Milk Whey Components
- Milk whey has a whitish, watery appearance. This is due to the fact that water is the major component of milk whey. The water acts as a solvent for all the other milk whey components.
- Several milk proteins are soluble in water and consequently become components of whey when the insoluble elements are removed. The greater part of whey protein consists of beta-lactoglobulin and alpha-lactalbumin. According to the Ohio State Department of Food Science, approximately 58 percent of whey protein is beta-lactoglobulin and about 13 percent is alpha-lactalbumin. Like all proteins, these whey proteins are composed of smaller organic units called amino acids.

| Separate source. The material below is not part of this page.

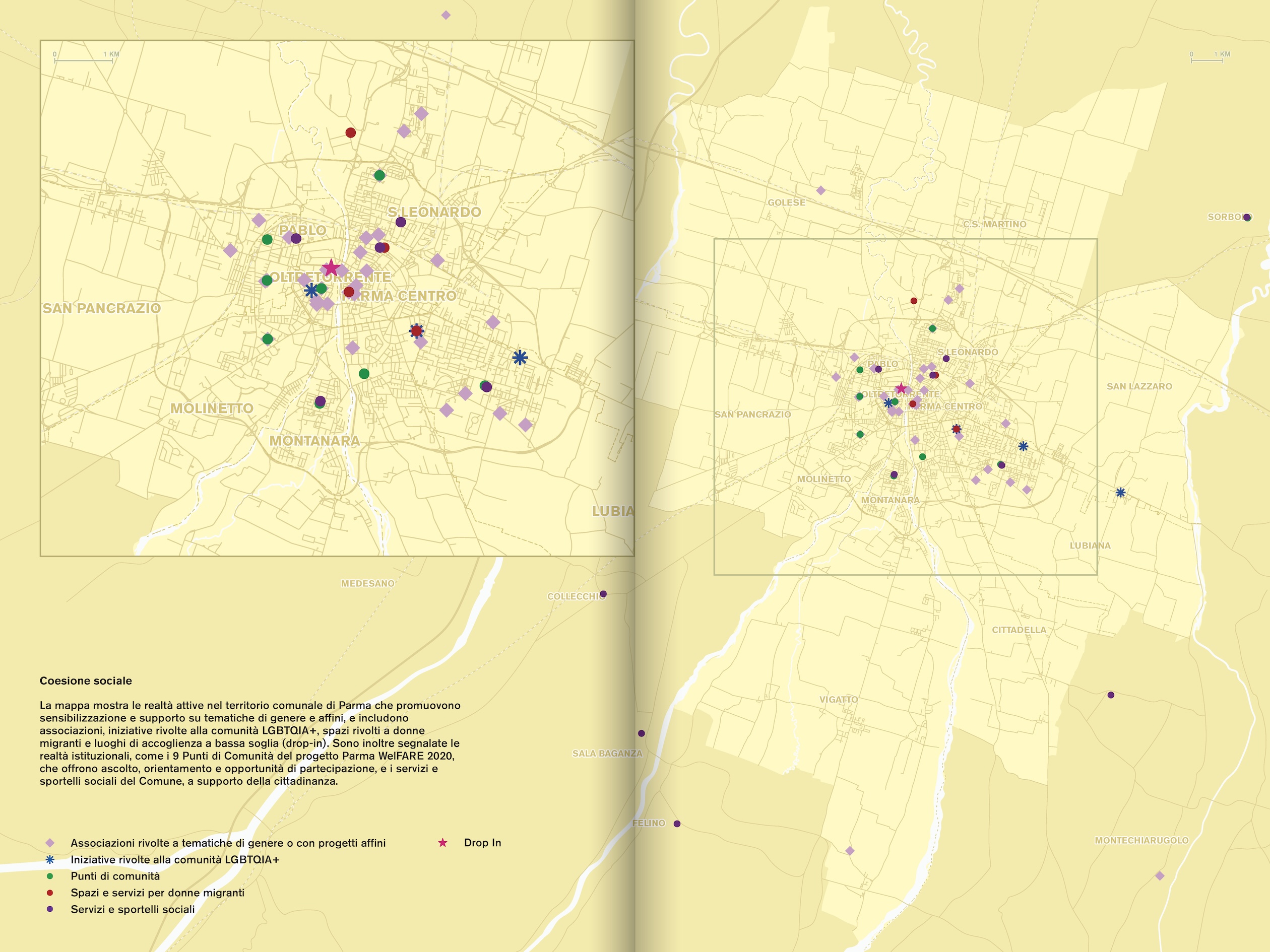This screenshot has height=952, width=1270.
Task: Click the green Punti di comunità legend dot
Action: 50,876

- An adventitious component of whey is a protein called bovine serum albumin, which means that it is an albumin protein present in the blood of a cow. Some of this protein makes its way from the blood stream into the cow's milk, and eventually it becomes a component of whey. Milk whey also contains proteins called immunoglobulins. "Immunoglobulin" is another name for the antibodies that protect people and animals from disease. In addition to these complete proteins, milk whey contains some partially decomposed proteins called proteose peptones.
- Whey contains a disaccharide called lactose. A disaccharide consists of two simple sugars united into one molecule. Lactose is a union of glucose and galactose, each of which are is a simple compound with a backbone of six carbon atoms, to which various hydrogen and oxygen atoms are joined. The major portion of whey solids consists of lactose--70 percent, according to the Food Science Department of the University of Guelph.
- Many vitamins and minerals are removed in the cheese making process, especially the fat soluble vitamins A, D, E and K. However, about 50 percent of the vitamins and minerals remain, according to the Hyfoma website. Especially important are water soluble B vitamins, as well as the minerals calcium and magnesium.